Big data management is the organization, administration and governance of large volumes of both structured and unstructured data.
The goal of big data management is to ensure a high level of data quality and accessibility for business purposes, including business intelligence and big data analytics applications. Corporations, government agencies and other organizations employ big data management strategies to help them contend with fast-growing pools of data, typically involving many terabytes or even petabytes of information and a variety of data types.
Most big data environments go beyond relational databases and traditional data warehouse platforms to incorporate technologies, such as Hadoop, MapReduce and NoSQL databases, that are suited to processing and storing nontransactional forms of data. The increasing focus on collecting and analyzing big data is shaping new platforms that combine the traditional data warehouse with big data systems in what Gartner Inc. analysts describe as a logical data warehousing architecture.

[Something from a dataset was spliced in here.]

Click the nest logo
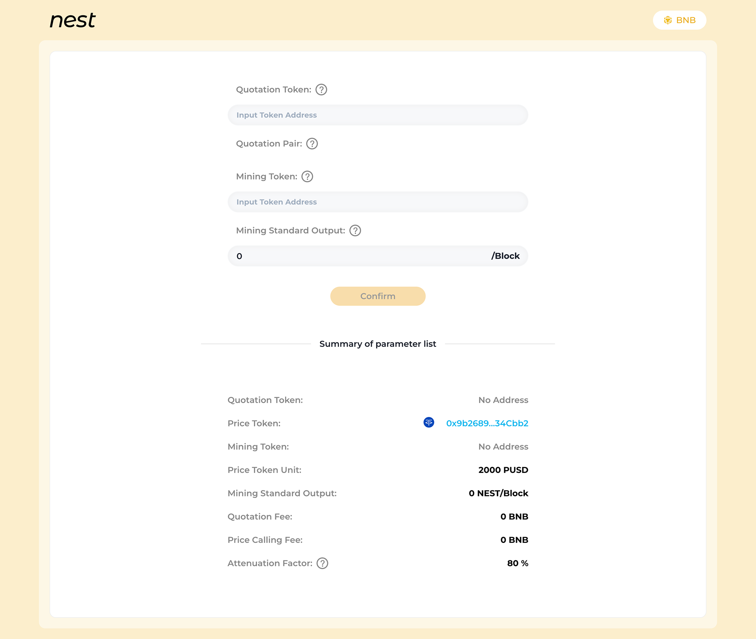Image resolution: width=756 pixels, height=639 pixels. 73,20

Effective big data management helps companies locate valuable information in large sets of unstructured data and semi-structured data from a variety of sources, including call detail records, system logs and social media sites. As part of the process, companies must make a judgment call on how much data will be retained and what can be disposed of. That requires careful data classification to categorize information according to factors such as its potential uses and business value.
Many big data management tools, including Hadoop and related technologies such as Cassandra, Hive and Pig, are open source, enabling organizations to experiment before making a large investment in required data analysis infrastructure technologies.